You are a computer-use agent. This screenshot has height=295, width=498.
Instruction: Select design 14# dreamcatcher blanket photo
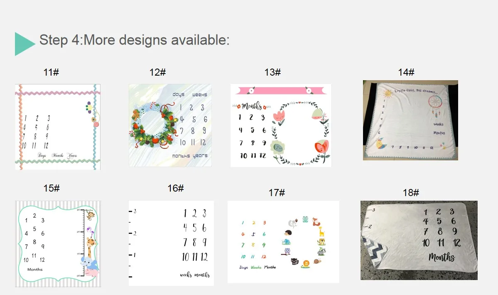point(410,120)
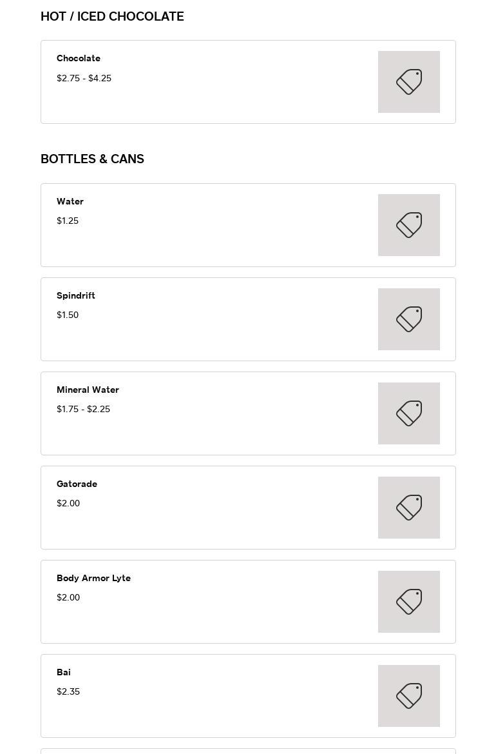Click the $1.50 Spindrift price

pos(68,315)
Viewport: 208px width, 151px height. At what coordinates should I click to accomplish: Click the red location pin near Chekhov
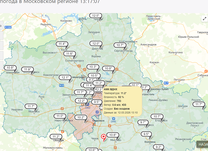(103, 137)
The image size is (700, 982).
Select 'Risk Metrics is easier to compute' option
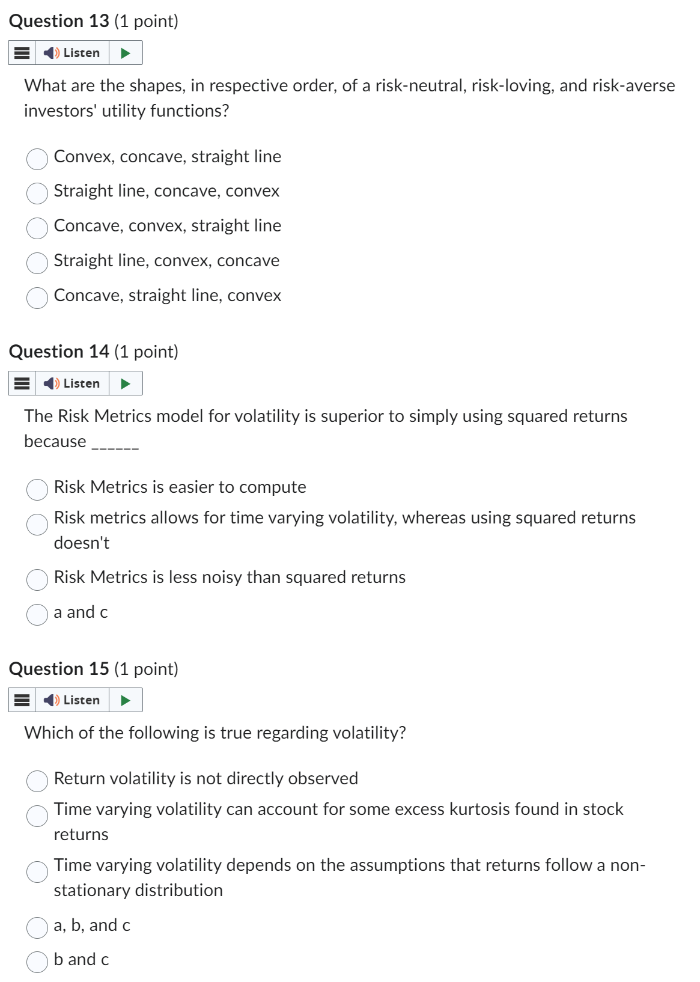[37, 489]
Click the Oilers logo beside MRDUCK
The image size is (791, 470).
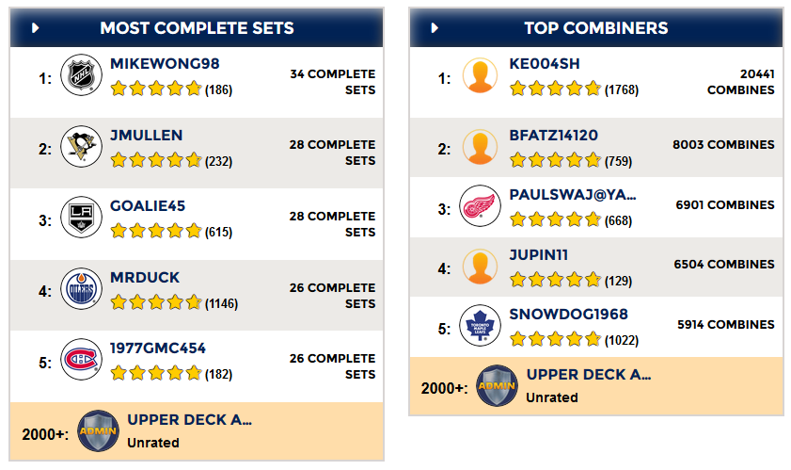(x=81, y=288)
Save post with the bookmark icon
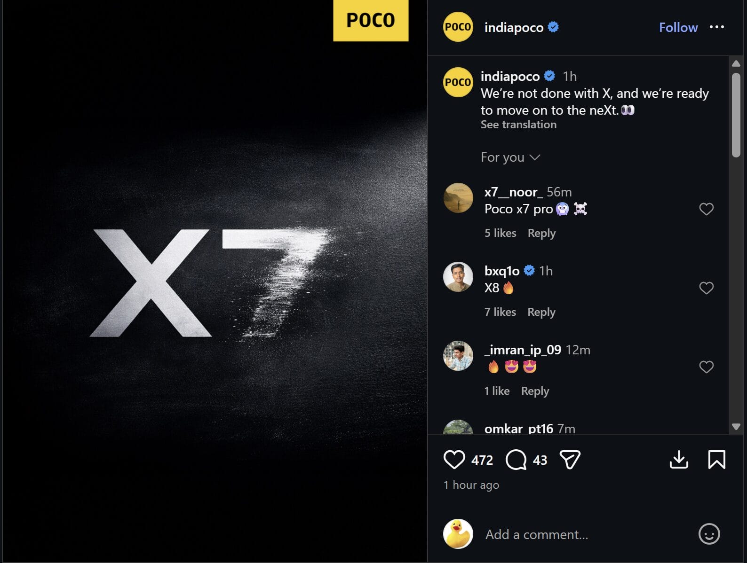 (x=716, y=460)
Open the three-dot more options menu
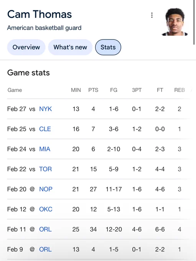The width and height of the screenshot is (196, 261). point(152,15)
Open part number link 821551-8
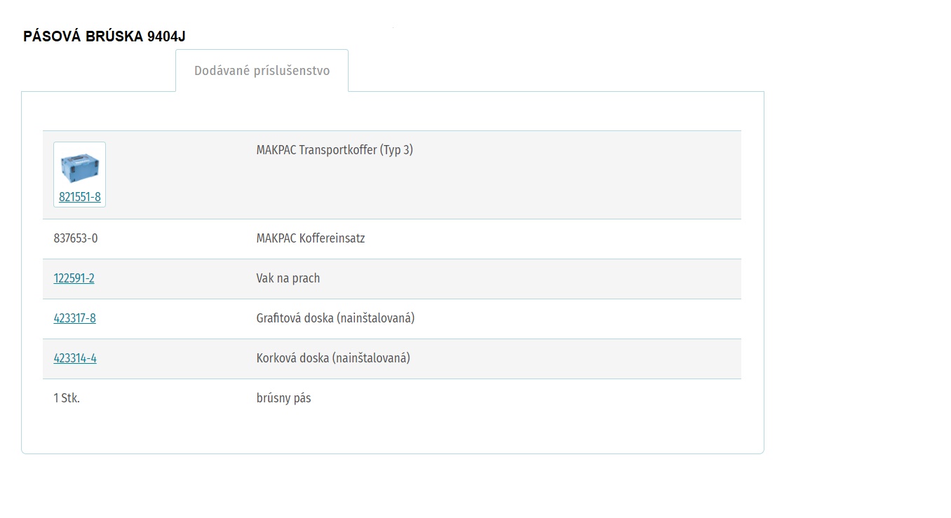This screenshot has width=951, height=518. click(x=80, y=198)
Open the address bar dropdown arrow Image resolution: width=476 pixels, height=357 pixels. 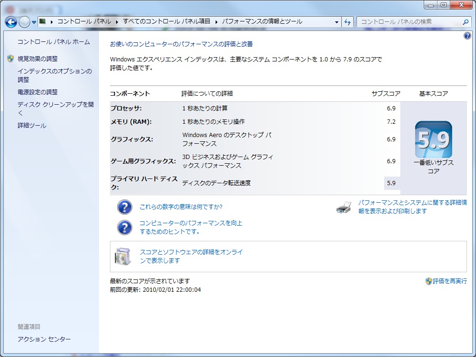click(x=336, y=22)
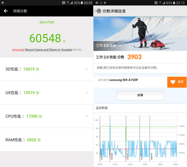Viewport: 187px width, 167px height.
Task: Tap the 监控数据 section header
Action: coord(102,108)
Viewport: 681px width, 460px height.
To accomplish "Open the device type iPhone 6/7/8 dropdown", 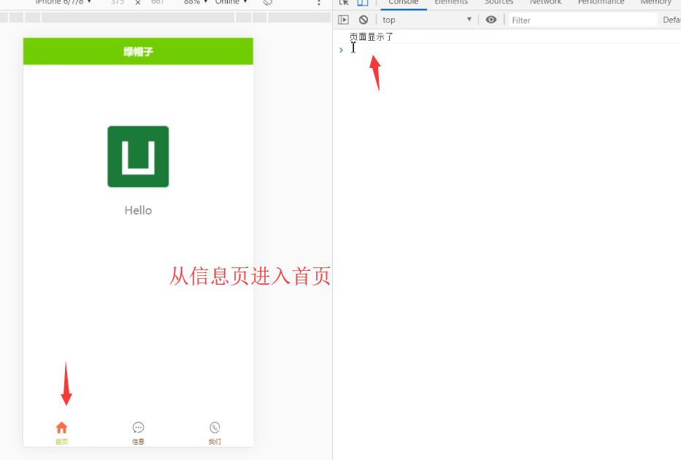I will point(62,2).
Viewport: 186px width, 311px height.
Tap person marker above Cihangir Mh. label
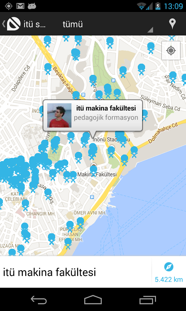[25, 205]
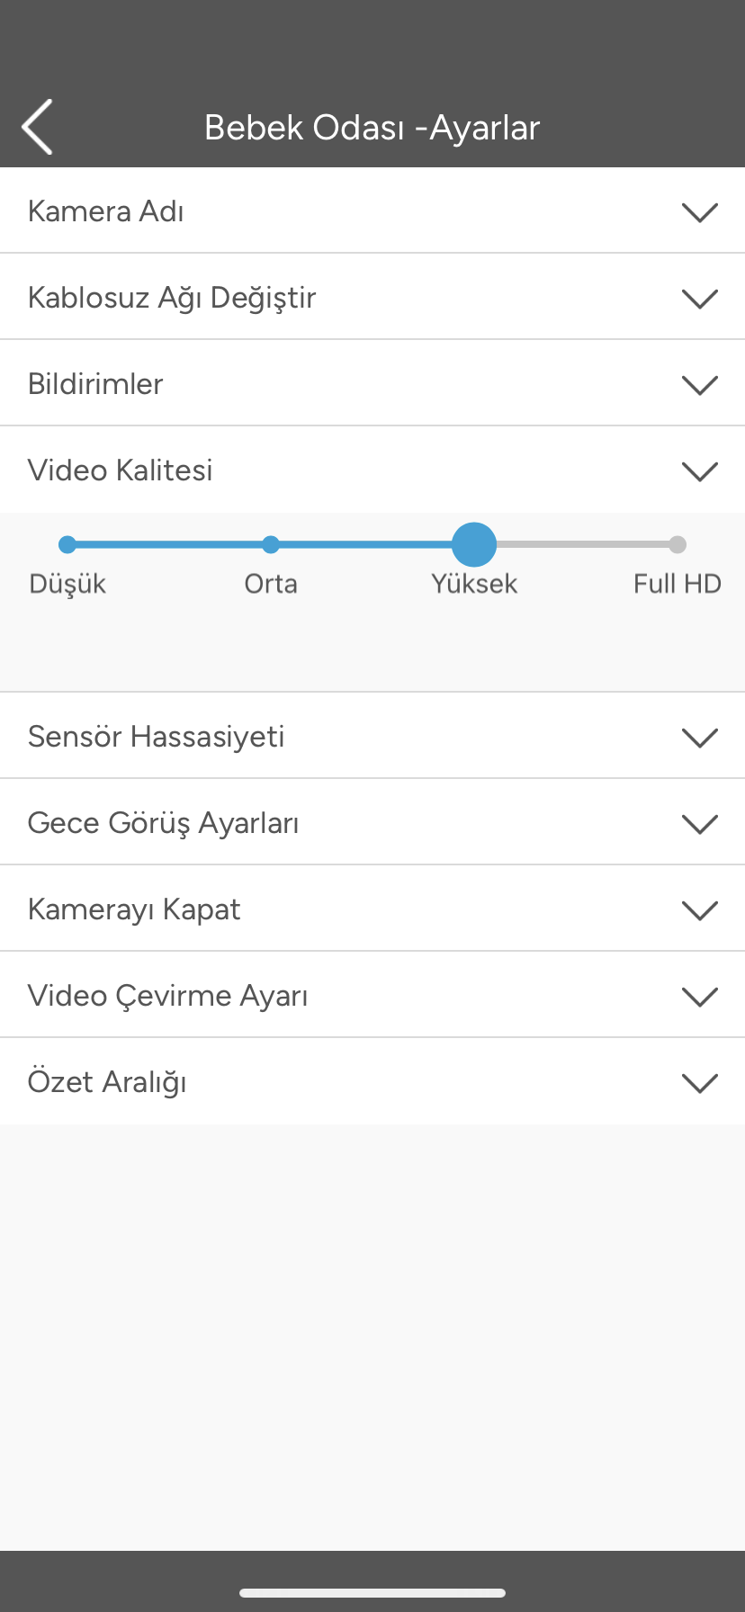
Task: Click the Yüksek slider handle
Action: (x=474, y=544)
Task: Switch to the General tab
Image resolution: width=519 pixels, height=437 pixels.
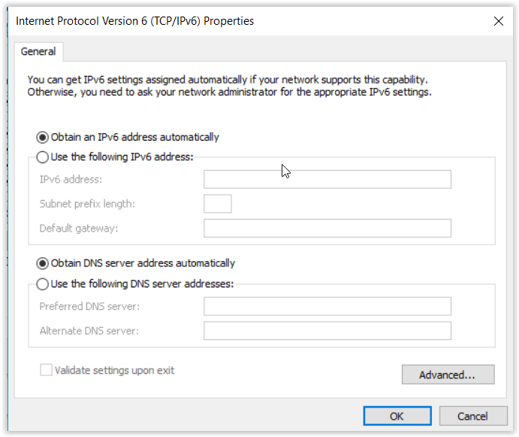Action: (x=38, y=52)
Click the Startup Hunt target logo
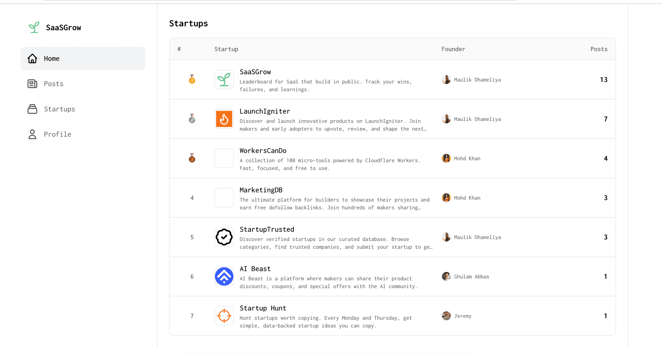 tap(224, 316)
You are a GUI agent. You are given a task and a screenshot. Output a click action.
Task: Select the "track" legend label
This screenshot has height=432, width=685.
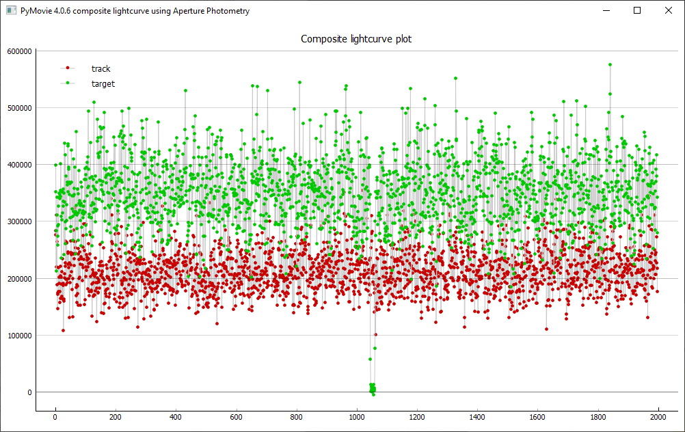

⁂

_Brief:_
If a line in the material above contains "agent", show that line.

_Output for this exercise:_
You are a computer-use agent. This screenshot has height=295, width=498.
You are a GUI agent. You are given a task and a screenshot. Output a click action.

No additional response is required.